Wednesday, September 19, 2012

Fun with cartesian products

Cartesian product is a fancy term for all possible, ordered combinations of things taken from 2 or more collections of things (There is an exact mathematical definition for it but I don't bother you with it.) The Cartesian product is frequently used to define a grid of coordinates. For instance the following code (Python 2.7) prints out the Cartesian product of the two lists xs and ys:
xs = [1,2]
ys = [1,2,3]
for x in xs:
    for y in ys:
        print x,y
And here is the output:
1 1
1 2
1 3
2 1
2 2
2 3
Simple enough. Just two nested loops for two dimensions. This can be written very nicely as a list comprehension
product = [(x,y) for x in xs for y in ys]
which gives you
[(1, 1), (1, 2), (1, 3), (2, 1), (2, 2), (2, 3)]
However, it gets more challenging if you want to generalize to arbitrary numbers of dimensions. An iterative implementation is rather ugly but the recursive version is beautiful (though hard to remember):
def product(ls):
    if not ls: return [[]]
    return [[e]+p for e in ls[0] for p in product(ls[1:])]
And here a usage example:
ls = [[1,2], ['a','b','c'], ['A','B']]
for p in product(ls): 
    print p
[1, 'a', 'A']
[1, 'a', 'B']
[2, 'c', 'A']
[2, 'c', 'B']
How does it work? If the input list ls is empty a list of empty lists is returned ([[]]). Otherwise a list comprehension is performed, where the elements ([e]+p) are the elements (e) of first list (ls[0]) within the input list, prepended to the cartesian products (p) of the remainder (ls[1:]) of the input list. While really nice, it has the disadvantage that the entire Cartesian product is created in memory. Frequently, only the individual products are needed and it would be much more efficient, if one could iterate over them.
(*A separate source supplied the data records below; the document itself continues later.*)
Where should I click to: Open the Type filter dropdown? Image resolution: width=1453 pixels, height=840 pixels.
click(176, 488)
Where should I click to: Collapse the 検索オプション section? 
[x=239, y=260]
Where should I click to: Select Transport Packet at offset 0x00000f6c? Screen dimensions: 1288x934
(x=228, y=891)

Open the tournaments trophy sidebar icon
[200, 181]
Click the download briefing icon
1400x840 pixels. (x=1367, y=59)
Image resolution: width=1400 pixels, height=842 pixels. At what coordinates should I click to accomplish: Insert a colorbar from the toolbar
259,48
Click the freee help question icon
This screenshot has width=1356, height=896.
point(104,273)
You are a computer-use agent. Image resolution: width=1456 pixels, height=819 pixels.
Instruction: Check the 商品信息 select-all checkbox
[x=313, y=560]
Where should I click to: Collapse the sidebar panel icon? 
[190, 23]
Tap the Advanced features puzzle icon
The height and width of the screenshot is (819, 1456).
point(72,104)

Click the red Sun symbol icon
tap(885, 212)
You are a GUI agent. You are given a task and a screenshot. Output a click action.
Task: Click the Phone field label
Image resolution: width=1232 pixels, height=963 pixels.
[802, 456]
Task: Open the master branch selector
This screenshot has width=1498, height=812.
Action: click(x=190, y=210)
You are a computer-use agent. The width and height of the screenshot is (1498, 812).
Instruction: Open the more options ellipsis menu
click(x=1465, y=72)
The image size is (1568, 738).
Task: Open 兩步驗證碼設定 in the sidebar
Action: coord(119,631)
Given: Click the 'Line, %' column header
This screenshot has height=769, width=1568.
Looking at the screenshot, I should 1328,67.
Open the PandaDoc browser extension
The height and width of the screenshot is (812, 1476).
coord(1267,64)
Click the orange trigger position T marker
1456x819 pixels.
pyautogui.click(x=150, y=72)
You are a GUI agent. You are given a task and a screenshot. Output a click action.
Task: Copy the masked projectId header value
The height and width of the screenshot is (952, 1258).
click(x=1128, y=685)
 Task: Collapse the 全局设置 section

The following implementation show the generator version:
def product(ls):
    if not ls: return iter( [[]] ) 
    return ([e]+p for e in ls[0] for p in product(ls[1:]))
Often only a more constraint version of this very general implementation is need. Here, for instance, a binary counter with n digits:
def bin_counter(n):
    if not n: return iter( [[]] ) 
    return ([e]+p for e in [0,1] for p in bin_counter(n-1)
or a bit more general, a counter with arbitrary digit ranges:
def counter(ls):
    if not ls: return iter( [[]] ) 
    return ([e]+p for e in xrange(ls[0]) for p in counter(ls[1:]))
ls = [2,3]                
for p in counter(ls): print p
[0, 0]
[0, 1]
[0, 2]
[1, 0]
[1, 1]
[1, 2]
Finally, let's do the same in Scala (2.9). First the general version of the Cartesian Product:
def product[T](ls: List[List[T]]): List[List[T]] = ls match {
  case Nil => List(List())  
  case h::t => for(e <- h; r <- product(t)) yield e::r
val ls = List(List(1,2),List(1,2,3))
println( product(ls) )
The type declarations make it a bit more wordy but type-safe and it still looks elegant. The main difference to the Python version is, that the dimensions need to be of the same type (e.g. all Ints or Char but not mixed). The counter implementation is very similar. Apart from the different type (List[Int]) the main difference is the usage of List.range(0,h). Alternatively, e <-(0 to h).toList, could have been used but the required conversion to a list would make it ugly.
def counter(ls: List[Int]): List[List[Int]] = ls match {
  case Nil => List(List())  
  case h::t => for(e <- List.range(0,h); r <- counter(t)) yield e::r

val ls = List(2,3)
println( counter(ls) )
None of the two Scala implementations above is a generator though. Don't get deceived by the "yield " keyword, which defines a list comprehension in Scala but not a generator as in Python. However, creating a version that generates products or counts on demand using an iterator is easy; here for the counter:
def counter(ls: List[Int]): Iterator[List[Int]] = ls match {
  case Nil => Iterator(List())  
  case h::t => for(e <- Iterator.range(0,h); r <- counter(t)) yield e::r

val ls = List(2,3)

That's it.